** GOAL OF THE EXERCISE **
Will you copy out every one of the records below exactly as they appear, leaving out the pictures?

******************************

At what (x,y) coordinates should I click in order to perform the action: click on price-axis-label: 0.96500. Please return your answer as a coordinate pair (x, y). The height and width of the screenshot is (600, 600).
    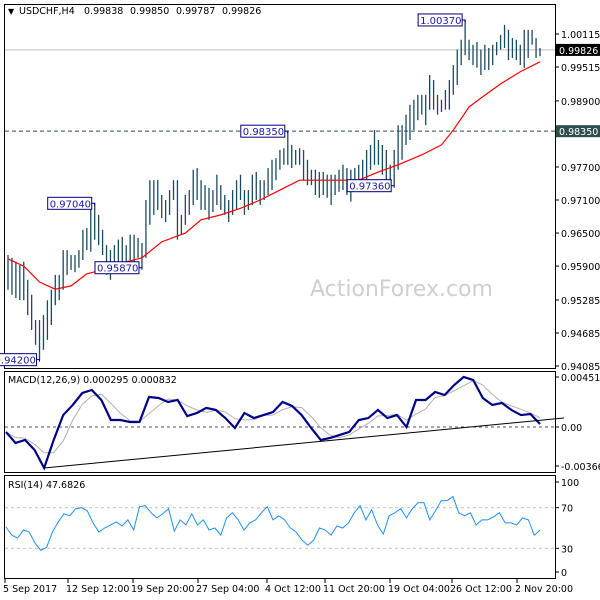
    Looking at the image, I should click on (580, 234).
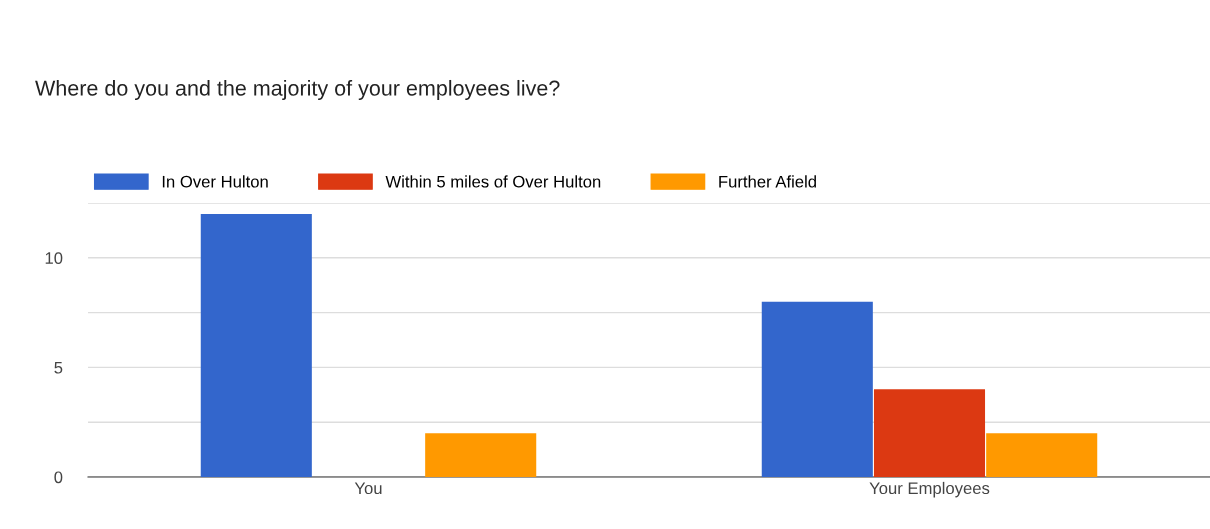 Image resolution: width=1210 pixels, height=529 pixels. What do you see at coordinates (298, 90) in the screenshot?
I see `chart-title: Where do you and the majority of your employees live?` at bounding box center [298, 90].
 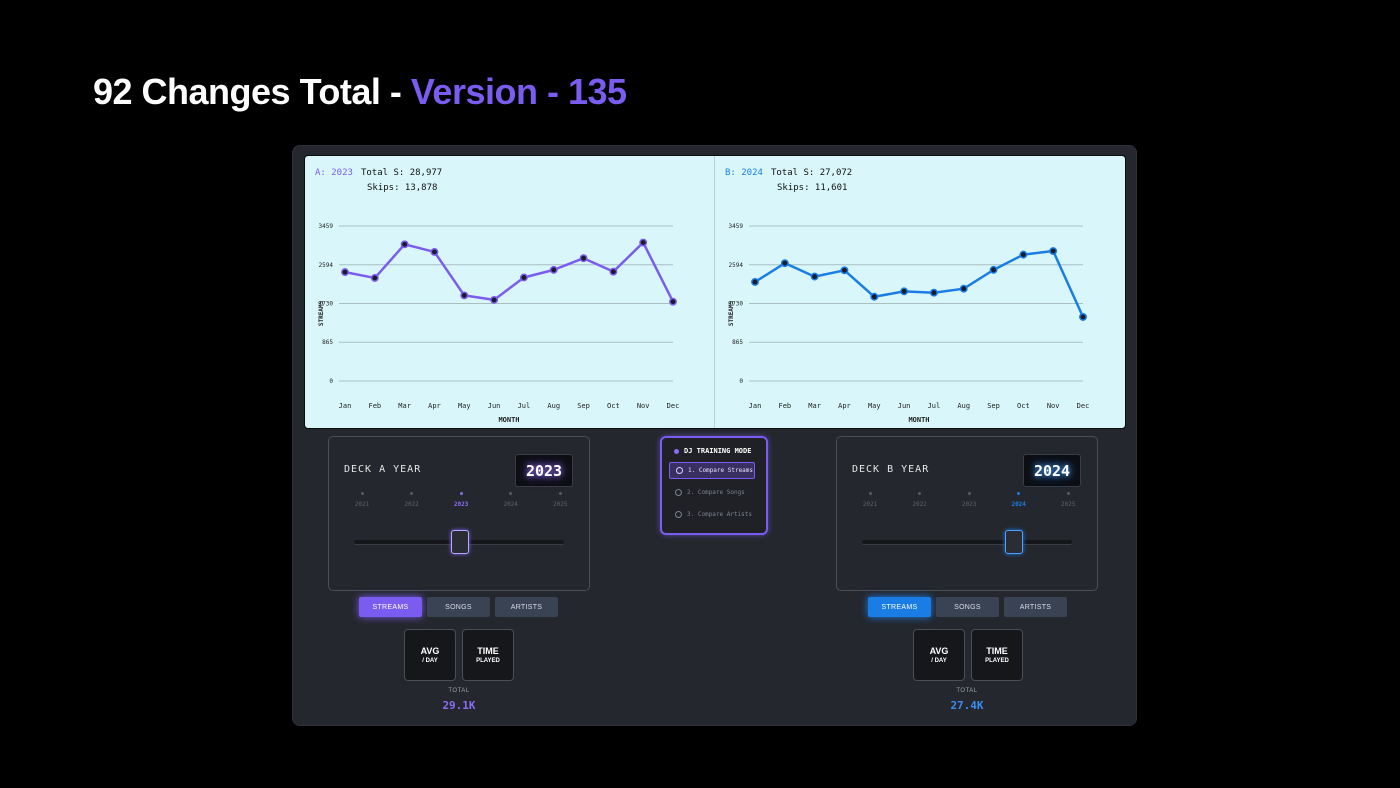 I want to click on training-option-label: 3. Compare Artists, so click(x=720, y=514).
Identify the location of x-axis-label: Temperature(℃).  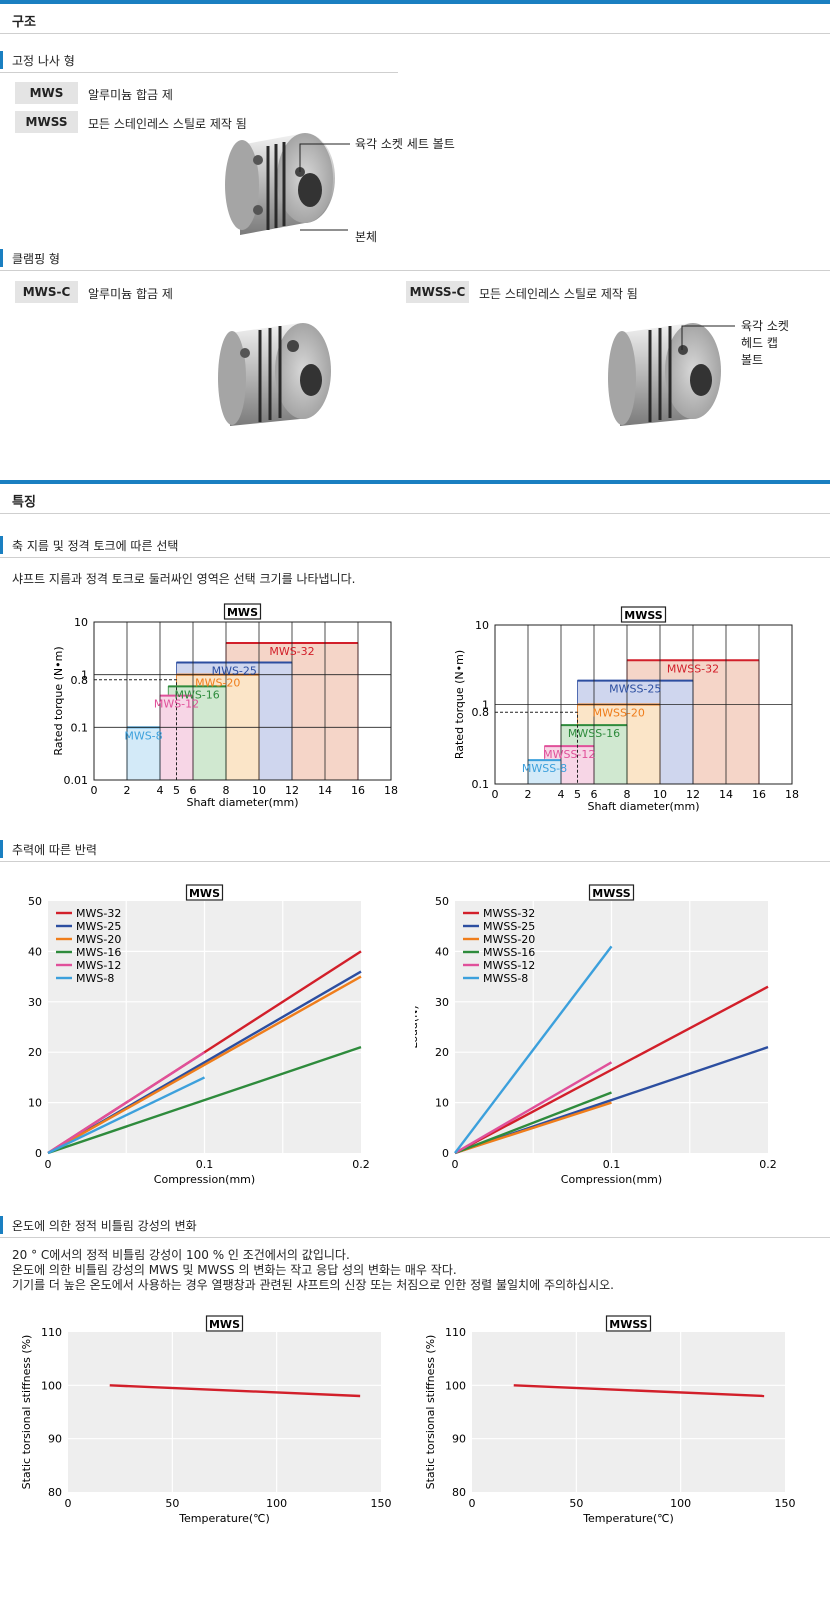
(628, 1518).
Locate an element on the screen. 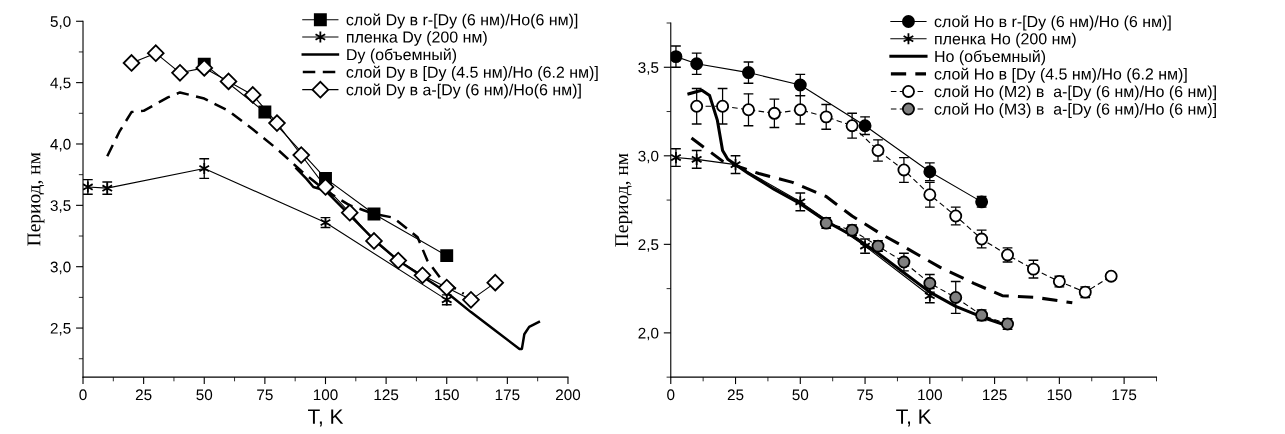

******************************

** PROBLEM SOLUTION **
At what (x,y) coordinates should I click in order to perform the action: click on price-axis-label: 0.96500. Please return your answer as a coordinate pair (x, y). The height and width of the screenshot is (600, 600).
    Looking at the image, I should click on (580, 234).
 Image resolution: width=1210 pixels, height=529 pixels. What do you see at coordinates (298, 90) in the screenshot?
I see `chart-title: Where do you and the majority of your employees live?` at bounding box center [298, 90].
  I want to click on training-option-label: 3. Compare Artists, so click(x=720, y=514).
Identify the location of x-axis-label: Temperature(℃).  
(628, 1518).
Locate an element on the screen. 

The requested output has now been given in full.